(Pixel coordinate grounding data)

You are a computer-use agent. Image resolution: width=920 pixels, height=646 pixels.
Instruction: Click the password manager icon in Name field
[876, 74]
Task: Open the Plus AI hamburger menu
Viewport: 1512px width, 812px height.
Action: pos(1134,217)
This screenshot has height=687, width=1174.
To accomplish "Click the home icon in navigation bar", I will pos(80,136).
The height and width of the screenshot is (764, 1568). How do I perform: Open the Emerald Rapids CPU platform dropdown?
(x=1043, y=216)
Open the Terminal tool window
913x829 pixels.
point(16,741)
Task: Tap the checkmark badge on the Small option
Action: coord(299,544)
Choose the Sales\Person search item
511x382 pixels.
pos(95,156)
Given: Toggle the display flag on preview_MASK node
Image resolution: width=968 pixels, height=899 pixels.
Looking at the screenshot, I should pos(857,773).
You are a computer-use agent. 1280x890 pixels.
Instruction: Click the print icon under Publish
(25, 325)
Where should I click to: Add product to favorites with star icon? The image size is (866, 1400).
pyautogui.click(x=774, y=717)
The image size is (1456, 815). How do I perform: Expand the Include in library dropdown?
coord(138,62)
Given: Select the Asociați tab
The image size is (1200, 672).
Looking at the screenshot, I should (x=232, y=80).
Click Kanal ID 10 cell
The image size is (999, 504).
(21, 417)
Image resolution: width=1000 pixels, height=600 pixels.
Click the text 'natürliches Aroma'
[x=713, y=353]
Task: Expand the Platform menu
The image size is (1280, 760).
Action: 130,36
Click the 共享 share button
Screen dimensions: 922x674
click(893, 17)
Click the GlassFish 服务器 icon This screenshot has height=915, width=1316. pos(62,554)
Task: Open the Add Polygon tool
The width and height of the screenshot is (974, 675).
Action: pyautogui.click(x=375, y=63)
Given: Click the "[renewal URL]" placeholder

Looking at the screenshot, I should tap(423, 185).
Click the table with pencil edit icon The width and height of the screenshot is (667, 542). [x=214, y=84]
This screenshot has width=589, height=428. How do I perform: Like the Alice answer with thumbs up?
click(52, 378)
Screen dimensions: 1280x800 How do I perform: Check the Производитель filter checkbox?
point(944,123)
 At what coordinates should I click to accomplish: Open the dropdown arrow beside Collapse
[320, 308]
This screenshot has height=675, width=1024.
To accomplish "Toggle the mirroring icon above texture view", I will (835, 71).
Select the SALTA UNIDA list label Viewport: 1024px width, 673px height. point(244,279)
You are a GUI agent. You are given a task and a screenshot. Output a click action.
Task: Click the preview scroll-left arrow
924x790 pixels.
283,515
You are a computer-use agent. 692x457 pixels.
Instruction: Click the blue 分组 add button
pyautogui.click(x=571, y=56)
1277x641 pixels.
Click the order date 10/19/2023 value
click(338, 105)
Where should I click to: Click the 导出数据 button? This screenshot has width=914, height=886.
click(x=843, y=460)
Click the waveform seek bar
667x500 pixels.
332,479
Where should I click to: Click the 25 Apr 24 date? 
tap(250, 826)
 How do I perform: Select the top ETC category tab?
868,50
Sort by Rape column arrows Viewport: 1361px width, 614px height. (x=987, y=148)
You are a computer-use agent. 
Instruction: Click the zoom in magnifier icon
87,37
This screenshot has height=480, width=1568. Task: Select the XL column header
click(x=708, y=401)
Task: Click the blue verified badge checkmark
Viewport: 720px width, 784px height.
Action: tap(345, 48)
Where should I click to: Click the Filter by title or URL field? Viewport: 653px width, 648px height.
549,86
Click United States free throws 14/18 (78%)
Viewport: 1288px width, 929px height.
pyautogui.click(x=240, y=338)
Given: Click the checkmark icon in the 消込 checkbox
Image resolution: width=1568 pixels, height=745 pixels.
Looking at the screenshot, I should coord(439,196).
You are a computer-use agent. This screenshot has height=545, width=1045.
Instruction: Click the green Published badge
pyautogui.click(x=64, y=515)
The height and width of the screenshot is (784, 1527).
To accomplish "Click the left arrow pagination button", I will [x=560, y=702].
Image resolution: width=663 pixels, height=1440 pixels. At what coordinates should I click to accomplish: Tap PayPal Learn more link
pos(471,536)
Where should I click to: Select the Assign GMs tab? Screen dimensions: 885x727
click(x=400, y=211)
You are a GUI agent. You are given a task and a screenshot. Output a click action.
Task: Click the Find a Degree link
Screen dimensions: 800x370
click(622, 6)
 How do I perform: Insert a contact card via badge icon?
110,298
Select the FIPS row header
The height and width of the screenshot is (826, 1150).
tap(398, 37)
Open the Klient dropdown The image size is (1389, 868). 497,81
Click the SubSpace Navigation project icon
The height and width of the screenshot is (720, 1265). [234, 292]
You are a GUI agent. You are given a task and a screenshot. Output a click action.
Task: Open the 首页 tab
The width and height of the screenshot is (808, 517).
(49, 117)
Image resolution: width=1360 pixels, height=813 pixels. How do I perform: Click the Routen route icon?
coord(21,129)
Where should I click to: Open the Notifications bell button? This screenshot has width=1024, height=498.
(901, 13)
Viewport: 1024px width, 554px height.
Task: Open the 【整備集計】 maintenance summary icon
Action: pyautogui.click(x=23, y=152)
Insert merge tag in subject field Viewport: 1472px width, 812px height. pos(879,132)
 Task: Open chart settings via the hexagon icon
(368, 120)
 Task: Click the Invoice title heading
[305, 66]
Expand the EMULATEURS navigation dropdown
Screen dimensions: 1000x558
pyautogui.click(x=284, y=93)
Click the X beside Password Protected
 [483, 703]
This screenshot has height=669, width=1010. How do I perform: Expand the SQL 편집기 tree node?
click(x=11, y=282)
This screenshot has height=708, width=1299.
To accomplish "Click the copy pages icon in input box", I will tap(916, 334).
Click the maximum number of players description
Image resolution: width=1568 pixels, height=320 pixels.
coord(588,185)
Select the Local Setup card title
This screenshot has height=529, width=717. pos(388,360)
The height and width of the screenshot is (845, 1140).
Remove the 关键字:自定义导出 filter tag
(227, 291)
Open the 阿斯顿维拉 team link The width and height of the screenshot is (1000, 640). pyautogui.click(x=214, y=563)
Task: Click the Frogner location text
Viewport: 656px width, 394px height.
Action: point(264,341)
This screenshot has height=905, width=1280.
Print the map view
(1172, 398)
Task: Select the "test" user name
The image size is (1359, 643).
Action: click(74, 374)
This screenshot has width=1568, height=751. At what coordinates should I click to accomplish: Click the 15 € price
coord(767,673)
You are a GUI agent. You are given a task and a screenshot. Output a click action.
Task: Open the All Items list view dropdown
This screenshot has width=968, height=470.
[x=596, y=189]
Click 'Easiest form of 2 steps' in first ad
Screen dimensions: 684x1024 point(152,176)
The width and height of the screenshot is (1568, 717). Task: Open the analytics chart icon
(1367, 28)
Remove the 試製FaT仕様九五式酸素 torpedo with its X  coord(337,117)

_Your task:_
Print every record exactly as written.

_Problem solution:_
You are a computer-use agent. Image resolution: width=920 pixels, height=646 pixels.
Instruction: Click the password manager icon in Name field
[876, 74]
Task: Open the Plus AI hamburger menu
Viewport: 1512px width, 812px height.
Action: pos(1134,217)
This screenshot has height=687, width=1174.
To accomplish "Click the home icon in navigation bar", I will pos(80,136).
The height and width of the screenshot is (764, 1568). How do I perform: Open the Emerald Rapids CPU platform dropdown?
(x=1043, y=216)
Open the Terminal tool window
913x829 pixels.
point(16,741)
Task: Tap the checkmark badge on the Small option
Action: coord(299,544)
Choose the Sales\Person search item
511x382 pixels.
pos(95,156)
Given: Toggle the display flag on preview_MASK node
Image resolution: width=968 pixels, height=899 pixels.
Looking at the screenshot, I should pos(857,773).
You are a computer-use agent. 1280x890 pixels.
Instruction: Click the print icon under Publish
(25, 325)
Where should I click to: Add product to favorites with star icon? The image size is (866, 1400).
pyautogui.click(x=774, y=717)
The image size is (1456, 815). How do I perform: Expand the Include in library dropdown?
coord(138,62)
Given: Select the Asociați tab
The image size is (1200, 672).
Looking at the screenshot, I should (x=232, y=80).
Click Kanal ID 10 cell
The image size is (999, 504).
(21, 417)
Image resolution: width=1000 pixels, height=600 pixels.
Click the text 'natürliches Aroma'
[x=713, y=353]
Task: Expand the Platform menu
The image size is (1280, 760).
Action: 130,36
Click the 共享 share button
Screen dimensions: 922x674
click(893, 17)
Click the GlassFish 服务器 icon This screenshot has height=915, width=1316. pos(62,554)
Task: Open the Add Polygon tool
The width and height of the screenshot is (974, 675).
Action: pyautogui.click(x=375, y=63)
Given: Click the "[renewal URL]" placeholder

Looking at the screenshot, I should tap(423, 185).
Click the table with pencil edit icon The width and height of the screenshot is (667, 542). [x=214, y=84]
This screenshot has width=589, height=428. How do I perform: Like the Alice answer with thumbs up?
click(52, 378)
Screen dimensions: 1280x800 How do I perform: Check the Производитель filter checkbox?
point(944,123)
 At what coordinates should I click to accomplish: Open the dropdown arrow beside Collapse
[320, 308]
This screenshot has height=675, width=1024.
To accomplish "Toggle the mirroring icon above texture view", I will (835, 71).
Select the SALTA UNIDA list label Viewport: 1024px width, 673px height. point(244,279)
You are a GUI agent. You are given a task and a screenshot. Output a click action.
Task: Click the preview scroll-left arrow
924x790 pixels.
283,515
You are a computer-use agent. 692x457 pixels.
Instruction: Click the blue 分组 add button
pyautogui.click(x=571, y=56)
1277x641 pixels.
Click the order date 10/19/2023 value
click(338, 105)
Where should I click to: Click the 导出数据 button? This screenshot has width=914, height=886.
click(x=843, y=460)
Click the waveform seek bar
667x500 pixels.
332,479
Where should I click to: Click the 25 Apr 24 date? 
tap(250, 826)
 How do I perform: Select the top ETC category tab?
868,50
Sort by Rape column arrows Viewport: 1361px width, 614px height. (x=987, y=148)
You are a computer-use agent. 
Instruction: Click the zoom in magnifier icon
87,37
This screenshot has height=480, width=1568. Task: Select the XL column header
click(x=708, y=401)
Task: Click the blue verified badge checkmark
Viewport: 720px width, 784px height.
Action: tap(345, 48)
Where should I click to: Click the Filter by title or URL field? Viewport: 653px width, 648px height.
549,86
Click United States free throws 14/18 (78%)
Viewport: 1288px width, 929px height.
pyautogui.click(x=240, y=338)
Given: Click the checkmark icon in the 消込 checkbox
Image resolution: width=1568 pixels, height=745 pixels.
Looking at the screenshot, I should coord(439,196).
You are a computer-use agent. This screenshot has height=545, width=1045.
Instruction: Click the green Published badge
pyautogui.click(x=64, y=515)
The height and width of the screenshot is (784, 1527).
To accomplish "Click the left arrow pagination button", I will [x=560, y=702].
Image resolution: width=663 pixels, height=1440 pixels. At what coordinates should I click to accomplish: Tap PayPal Learn more link
pos(471,536)
Where should I click to: Select the Assign GMs tab? Screen dimensions: 885x727
click(x=400, y=211)
You are a GUI agent. You are given a task and a screenshot. Output a click action.
Task: Click the Find a Degree link
Screen dimensions: 800x370
click(622, 6)
 How do I perform: Insert a contact card via badge icon?
110,298
Select the FIPS row header
The height and width of the screenshot is (826, 1150).
tap(398, 37)
Open the Klient dropdown The image size is (1389, 868). 497,81
Click the SubSpace Navigation project icon
The height and width of the screenshot is (720, 1265). [234, 292]
You are a GUI agent. You are given a task and a screenshot. Output a click action.
Task: Open the 首页 tab
The width and height of the screenshot is (808, 517).
(49, 117)
Image resolution: width=1360 pixels, height=813 pixels. How do I perform: Click the Routen route icon?
coord(21,129)
Where should I click to: Open the Notifications bell button? This screenshot has width=1024, height=498.
(901, 13)
Viewport: 1024px width, 554px height.
Task: Open the 【整備集計】 maintenance summary icon
Action: pyautogui.click(x=23, y=152)
Insert merge tag in subject field Viewport: 1472px width, 812px height. pos(879,132)
 Task: Open chart settings via the hexagon icon
(368, 120)
 Task: Click the Invoice title heading
[305, 66]
Expand the EMULATEURS navigation dropdown
Screen dimensions: 1000x558
pyautogui.click(x=284, y=93)
Click the X beside Password Protected
 [483, 703]
This screenshot has height=669, width=1010. How do I perform: Expand the SQL 편집기 tree node?
click(x=11, y=282)
This screenshot has height=708, width=1299.
To accomplish "Click the copy pages icon in input box", I will tap(916, 334).
Click the maximum number of players description
Image resolution: width=1568 pixels, height=320 pixels.
coord(588,185)
Select the Local Setup card title
This screenshot has height=529, width=717. pos(388,360)
The height and width of the screenshot is (845, 1140).
Remove the 关键字:自定义导出 filter tag
(227, 291)
Open the 阿斯顿维拉 team link The width and height of the screenshot is (1000, 640). pyautogui.click(x=214, y=563)
Task: Click the Frogner location text
Viewport: 656px width, 394px height.
Action: point(264,341)
This screenshot has height=905, width=1280.
Print the map view
(1172, 398)
Task: Select the "test" user name
The image size is (1359, 643).
Action: click(74, 374)
This screenshot has width=1568, height=751. At what coordinates should I click to accomplish: Click the 15 € price
coord(767,673)
You are a GUI agent. You are given a task and a screenshot. Output a click action.
Task: Open the All Items list view dropdown
This screenshot has width=968, height=470.
[x=596, y=189]
Click 'Easiest form of 2 steps' in first ad
Screen dimensions: 684x1024 point(152,176)
The width and height of the screenshot is (1568, 717). Task: Open the analytics chart icon
(1367, 28)
Remove the 試製FaT仕様九五式酸素 torpedo with its X  coord(337,117)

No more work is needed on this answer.